Appoggiò l’occhio al  fucile, facendo aderire lo zigomo alla gomma ingrigita del mirino telescopico. Osservò  la bestia muoversi. Sola e magra  e abnorme. Avanzava  lenta, sollevando il muso ad ogni passo. Circospetta.

- Allora?

- Nulla. Solo un cane gigante. Randagio. In cerca di cibo.

- Come noi.

- Già. Come noi.

Clubs puntò i gomiti  a  terra, strusciando  il  dorso  al  suolo. Supino, allargò  le gambe,  lasciando  la propria impronta in quel mare bianco di sale, oppure di polvere di cemento, che era il mondo. Era in posizione e sfiorò con il polpastrello dell’indice il grilletto d’acciaio. Doveva  aprire il  fuoco. Colpo singolo, calibro 338, a circa milletrecento metri di distanza. Poi si  ricordò del suo giardino e di una vecchia  scarpa  di  cuoio  lacerata  e  senza  suola  nella  bocca  di  una  piccola bastardina. Gli  veniva incontro  tutti  i  pomeriggi  quando  tornava  da  scuola. Abbaiava  e  scodinzolava  e  saltava  di  gioia, lasciando quel vecchio mocassino ai suoi piedi,  in attesa di un lancio. Lui ci sarebbe  rimasto fino a sera,  in  giardino,  con  la  sua  cagnolina. Ma  la  madre  si  sporgeva  dalla  finestra  e  diceva  che  la merenda  era  pronta  e  che  doveva  fare  i  compiti  se  voleva  giocare  fino  all’ora  di  cena. Allora  si chinava,  appoggiando  un  ginocchio  al  pavimento  di  ciottoli,  di  fronte  al  garage. Accarezzava  la cagnolina, lanciava lontano la scarpa e poi rientrava in casa.

- Cosa aspetti?

- Lo sto puntando Tom, lo sto puntando.

- Cosa vedi?

- Un cane incazzato, grosso quanto un cavallo, su uno sfondo bianco di polvere.

- Nient’altro?

L’occhio  rosso  della  bestia  riempiva  tutta  l’area  del  mirino.  Clubs ne  osservò  le  vene  nere,  che parevano  irradiarsi  dalla  pupilla,  come  una  tela  di  ragno  bagnata,  oppure  una metastasi. Doveva colpirlo  alla  testa. Non  aveva  alternativa. Allora  fece  una  piccola  pressione  sul  calcio  del  fucile, alzando  di  qualche  centimetro  la  zona  di  tiro. Vide  le  orecchie  e  lunghe  strisce  di  pelo,  lorde  di insetti grandi come un dito. L’animale si spostò di poco, volse la testa nella sua direzione e ululò.

- Spara Clubs, spara!

Prima  il  colpo;  poi  un  grido  stridulo  e  potente;  poi  un  altro,  continuo  e  disperato. La  belva  era caduta,  con  la  schiena  schiacciata  a  terra  e  muoveva  le  zampe  in  modo  confuso,  frenetico  e disarticolato e sollevava la polvere e martellava al suolo la coda, che pareva una frusta, lanciando al cielo indifferente il battito del suo dolore.

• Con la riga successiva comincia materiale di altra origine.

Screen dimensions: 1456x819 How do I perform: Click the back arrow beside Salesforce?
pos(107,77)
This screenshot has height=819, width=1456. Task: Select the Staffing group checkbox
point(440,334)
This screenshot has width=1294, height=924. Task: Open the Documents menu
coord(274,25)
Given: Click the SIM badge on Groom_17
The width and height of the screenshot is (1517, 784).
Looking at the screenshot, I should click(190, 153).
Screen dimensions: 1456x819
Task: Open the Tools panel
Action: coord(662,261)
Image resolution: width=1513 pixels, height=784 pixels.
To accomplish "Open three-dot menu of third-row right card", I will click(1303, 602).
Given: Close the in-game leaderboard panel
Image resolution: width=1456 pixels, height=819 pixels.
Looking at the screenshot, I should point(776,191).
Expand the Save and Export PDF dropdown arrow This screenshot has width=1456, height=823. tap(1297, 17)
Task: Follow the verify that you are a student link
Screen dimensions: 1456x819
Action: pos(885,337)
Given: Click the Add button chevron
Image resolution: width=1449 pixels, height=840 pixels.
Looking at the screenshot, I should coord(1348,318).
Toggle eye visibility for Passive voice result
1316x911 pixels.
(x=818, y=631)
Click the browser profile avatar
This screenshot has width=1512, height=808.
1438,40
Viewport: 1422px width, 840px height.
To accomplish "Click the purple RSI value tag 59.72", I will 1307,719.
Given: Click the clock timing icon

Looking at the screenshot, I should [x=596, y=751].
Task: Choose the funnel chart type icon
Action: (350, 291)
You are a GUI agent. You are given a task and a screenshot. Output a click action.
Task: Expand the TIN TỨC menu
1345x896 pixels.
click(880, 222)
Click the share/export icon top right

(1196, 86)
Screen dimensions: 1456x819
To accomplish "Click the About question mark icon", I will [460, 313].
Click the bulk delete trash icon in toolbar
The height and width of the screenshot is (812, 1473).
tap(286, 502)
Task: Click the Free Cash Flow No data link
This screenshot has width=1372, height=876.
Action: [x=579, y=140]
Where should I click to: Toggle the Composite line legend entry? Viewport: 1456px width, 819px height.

Clubs appoggiò  il  volto al mirino, chiuse  l’occhio destro e con il sinistro tentò di  trovare un punto utile  per  colpire  l’animale. Ma  lui  continuava  a  scuotersi,  a  tremare, a  rialzarsi  e  cadere  ancora.

Apriva e poi serrava la mandibola ritmicamente, a scatti. Clubs ascoltò il suono netto, prodotto dalla sua mente, delle zanne contro le zanne, attutito dall’impatto con la lingua lunga e nera, che lacerata, spruzzava fiotti rossi sulla candida tela del selciato.

-L’ho  colpito  di  striscio.  Non  riesco  a  mirarlo.  Si  dimena  troppo  quel  bastardo.  Dobbiamo avvicinarci.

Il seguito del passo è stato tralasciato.